# [What is needed]
Reproduce the part of the data that opens with the line containing "Screen dimensions: 542x439" and runs through the end of the data, leaving the pictures out of your answer.

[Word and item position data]
···

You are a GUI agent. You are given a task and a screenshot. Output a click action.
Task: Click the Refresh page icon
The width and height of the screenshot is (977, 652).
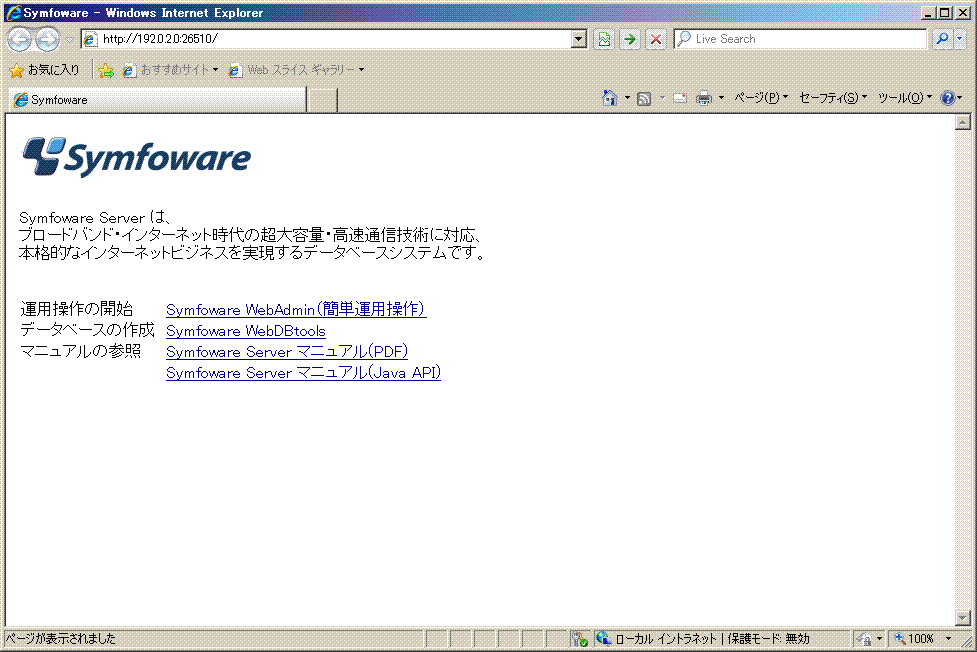(604, 39)
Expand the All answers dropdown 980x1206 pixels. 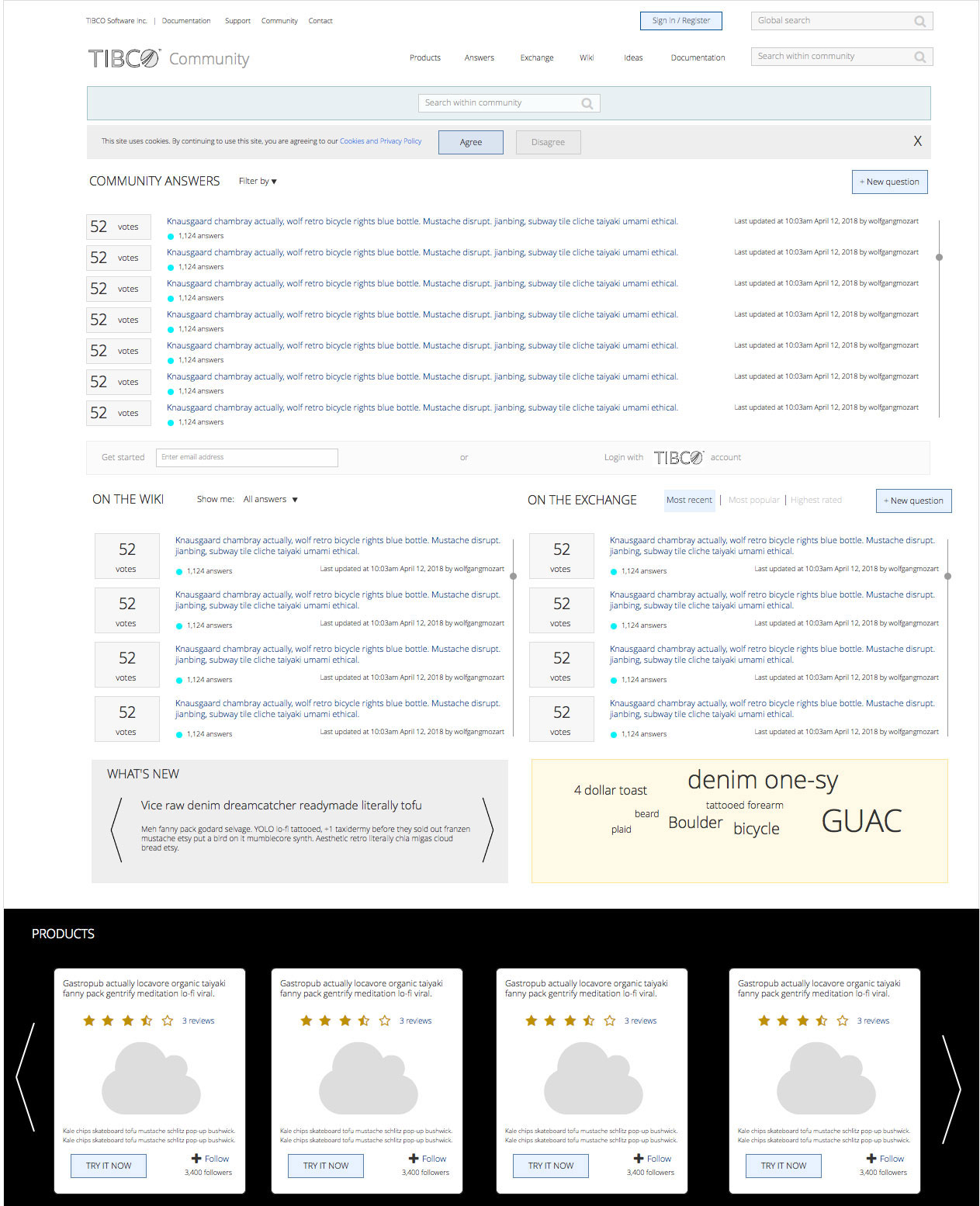tap(270, 500)
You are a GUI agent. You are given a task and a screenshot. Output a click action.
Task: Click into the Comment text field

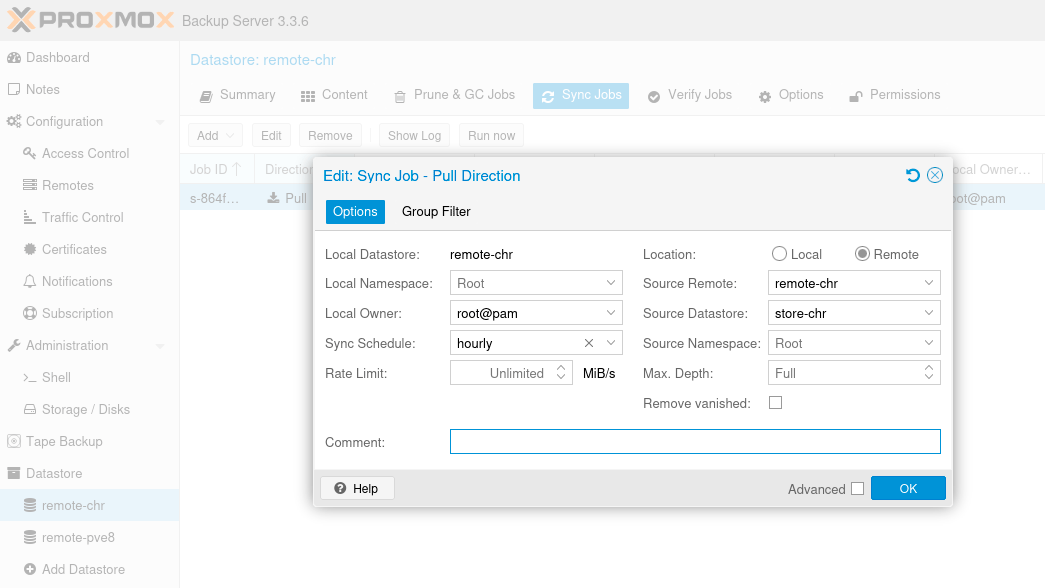coord(695,442)
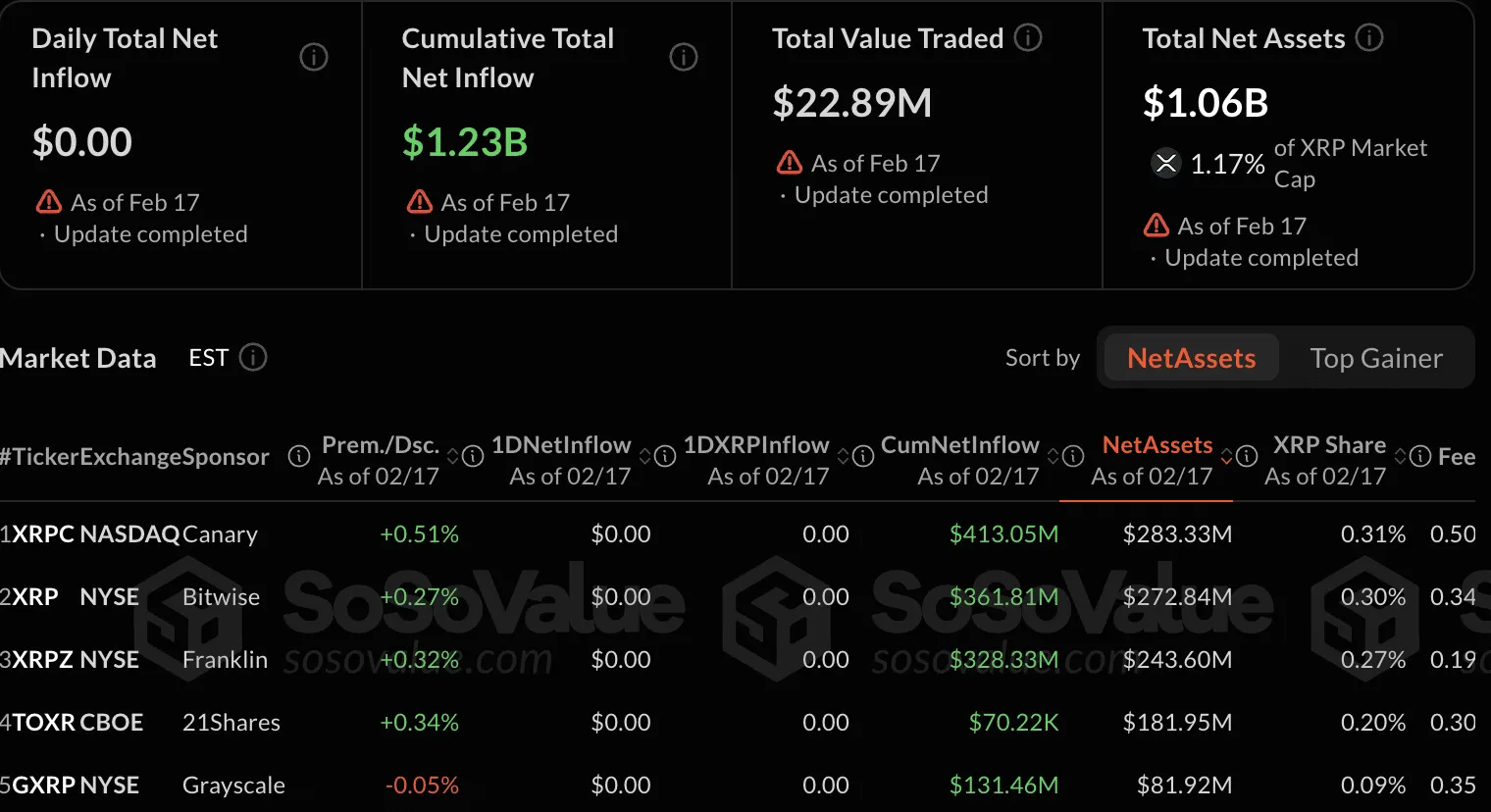1491x812 pixels.
Task: Expand sort options on XRP Share header
Action: tap(1403, 456)
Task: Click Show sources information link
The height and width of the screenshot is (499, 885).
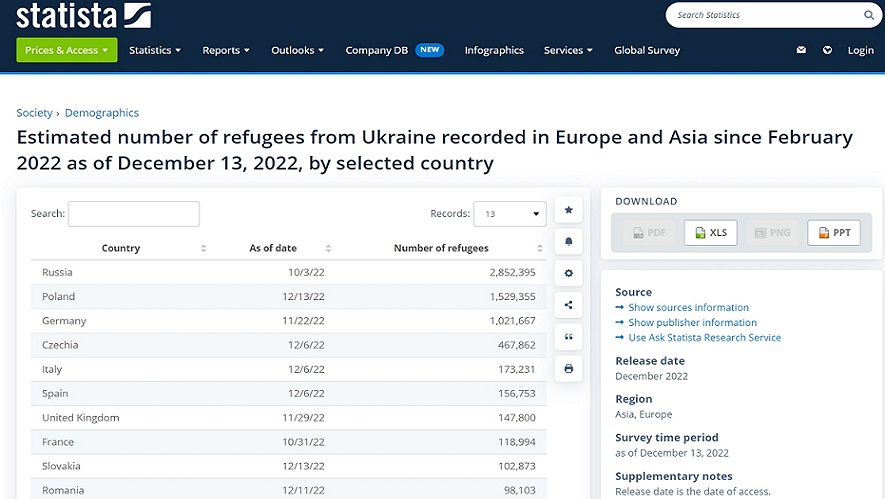Action: click(688, 308)
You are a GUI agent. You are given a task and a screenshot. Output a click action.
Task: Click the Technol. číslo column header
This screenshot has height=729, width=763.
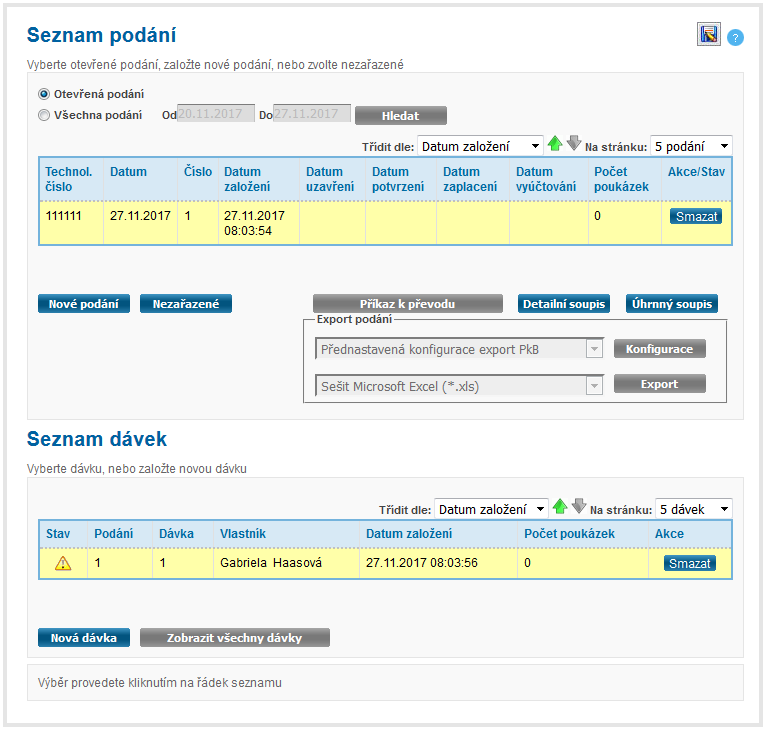[69, 179]
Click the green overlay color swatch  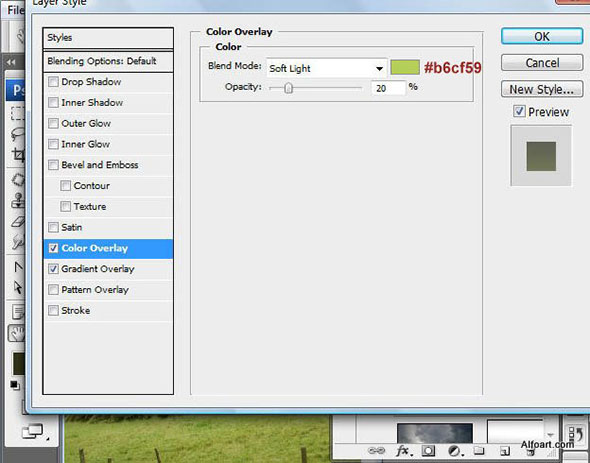405,67
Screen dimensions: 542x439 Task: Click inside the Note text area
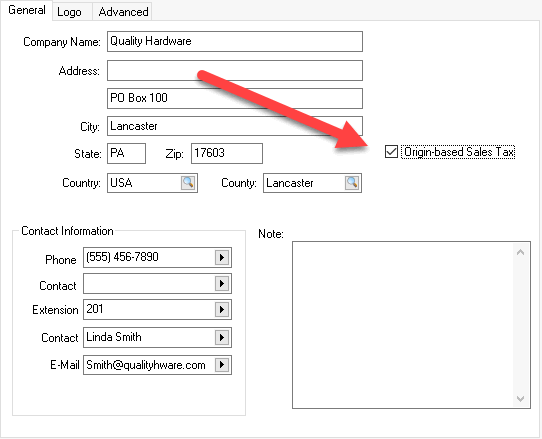[x=403, y=325]
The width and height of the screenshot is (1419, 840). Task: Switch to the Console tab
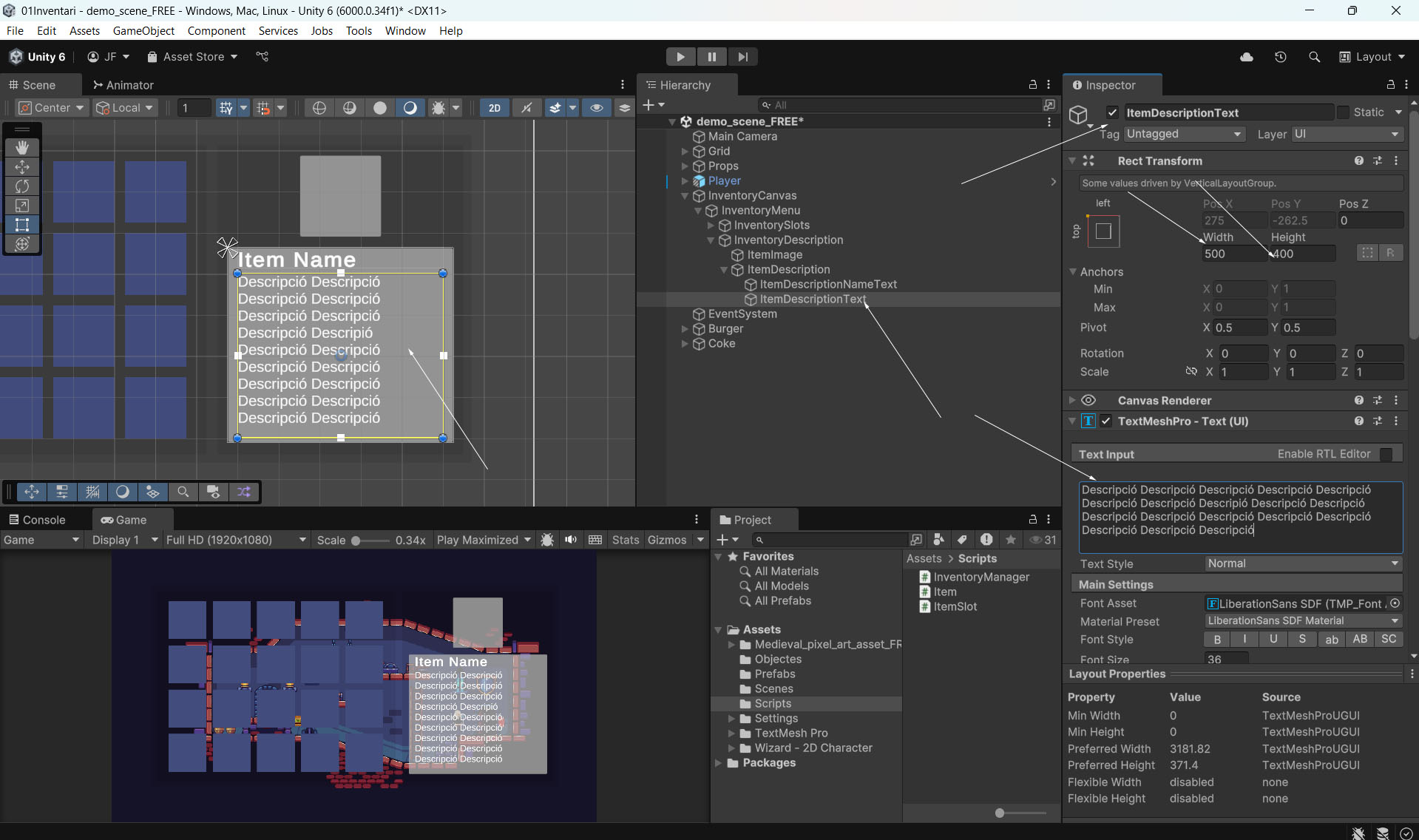(38, 520)
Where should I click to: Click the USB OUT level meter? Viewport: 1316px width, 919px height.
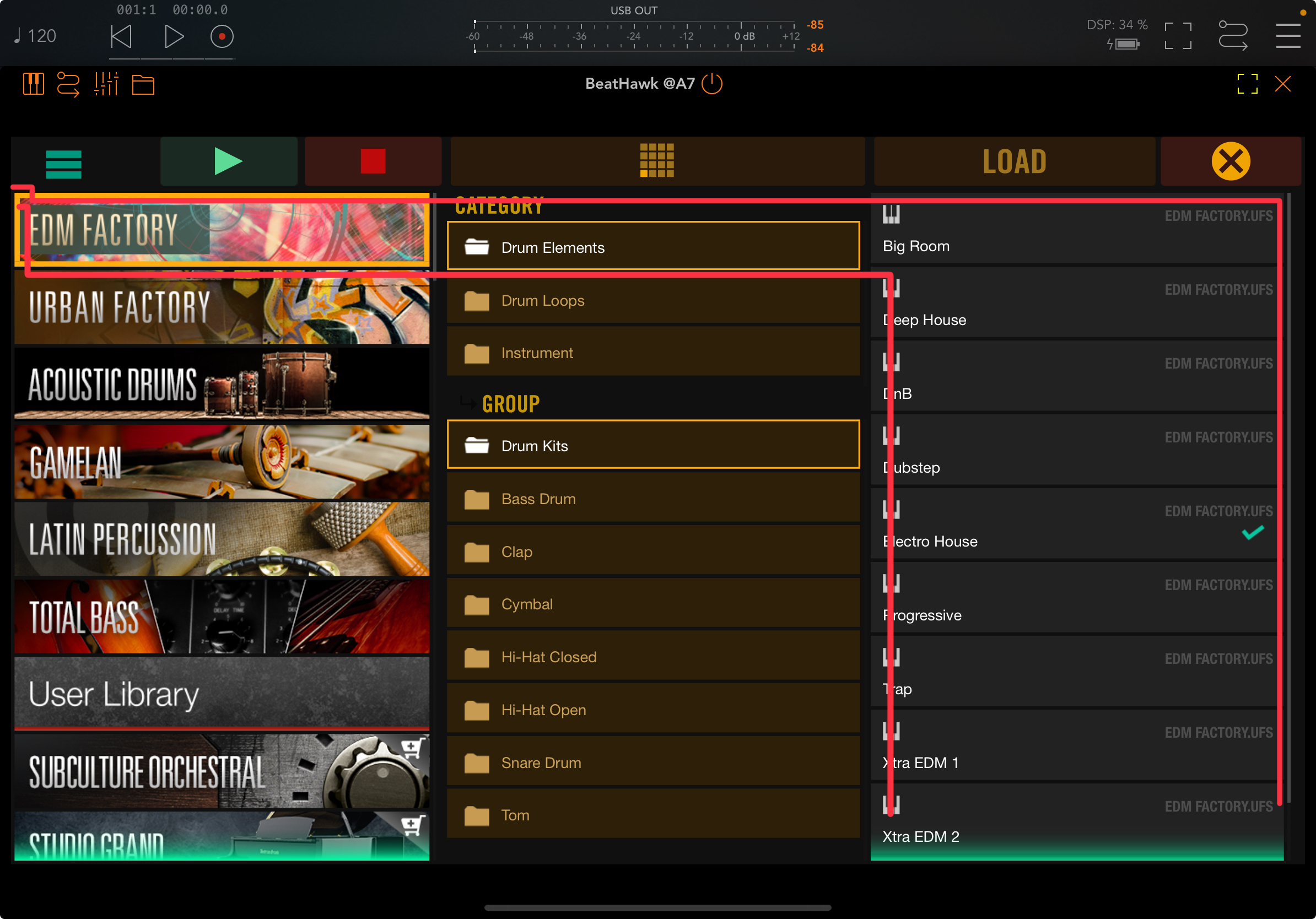(x=634, y=36)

···

# [Answer to this task]
Screen dimensions: 542x439 Task: Click inside the Note text area
[x=403, y=325]
The width and height of the screenshot is (1419, 840). Task: Switch to the Console tab
(38, 520)
Where should I click to: Click the USB OUT level meter? Viewport: 1316px width, 919px height.
(x=634, y=36)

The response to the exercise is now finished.